ORGANISATION
ORGANISATION
Souvenir 1988
Saheli started as a collective and not as an organization with a head because we believed in participative democracy. Even while getting Saheli registered we tried to maintain flexibility of structure and no authority was vested in any one person or designation. To work in a collective requires multi-skilling, sharing of information and setting up of a forum to air our differences. Working as a collective is an advantage to all even though it is not the easiest of processes. For women, being involved in decision-making has a special significance because in the society at large they are negated and silenced.
While the principles of our work were clear to us from the start, we had also decided to grow organically. It took two years for Saheli to be registered - even that was not determined by our preconceptions but by our needs. We started agitational work over a period of time when we perceived a gap which made the rest of our work seem like social work.
The only work Saheli had been committed to from the beginning was of solidarity and support to individual women in crisis, Of course, we were clear that this was not all we would do either individually or collectively. Accordingly we had begun educational and outreach programmes with schools, colleges and bastis on health and other women’s issues. Due to certain circumstances, support for individual women is what Saheli got known for and before the other activities were fully developed, we had a large number of women approaching us for help. For most of us it meant foregoing other activities because this work was integral to Saheli. At a personal level, it did pose a dilemma - to get absorbed into the task of helping individuals or to carry out other issue-oriented activities and campaigns. To gear Saheli to bring about a balance would have been the ideal solution; this would have served individual as well as organizational needs. However, some members chose to resolve this dilemma by taking on campaign work in other organizations. For the rest it meant having a reduced collective strength - and practically no choices. For the organization it meant getting restricted to becoming a crisis centre.
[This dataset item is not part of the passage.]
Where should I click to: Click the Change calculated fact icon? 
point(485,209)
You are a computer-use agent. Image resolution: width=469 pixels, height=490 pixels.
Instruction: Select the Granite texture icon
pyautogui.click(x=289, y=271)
This multitude of interests, differing work inputs, the identity of members, informal power differences and the question of foreign funds brought things to a head. We had lengthy review meetings. It was clear that members who had opted to work outside, were seeing Saheli as limited in some ways, while the others wanted the organization itself to evolve a larger perspective. There was no consensus and we had to take majority decisions. It was clear that now Saheli needed some cohesiveness, commonality of purpose and ideology, to move ahead. We made some decisions about the structure:
(1) It was decided that on a rotational basis coordinators should take the responsibility for various activities and that together the coordinators should be responsible for the growth and development of Saheli.
(2) We would continue with an open membership of the organization but no member of Saheli could be on the policy-making body of another organization with competing/conflicting nature of work or ideology. Only members of Saheli (not full time workers alone) could represent Saheli outside.
Some members left Saheli because of these decisions. Over time we have been able to disengage ourselves from some projects which would have made us dependent on institutional funds. The nature of association with Saheli is also clearer. Some have chosen to be part of only specific programmes. We have been struggling to give shape to the hard choices we were making. It was feared initially that with some of the old members leaving Saheli, there would be a concentration of power in the hands of those remaining.
The impact of these decisions was somewhat paralysing at first but in two years time we have forged ahead as a much clearer organization. Working as a collective is still laborious but we have been able to stick to some values throughout.
The most significant achievement of our collective is that seven years of hard and continuous work have brought acclaim to the organization and not to a single individual member. Even our writings are still collective. No articles carry the names of individuals.
This does not mean that power is shared equally by all - there are differences based on experience, time commitment, understanding of particular issues, and length of association with Saheli. But as one member has put it: 'I’ve chosen to be in Saheli because here there is no boss and no worker'.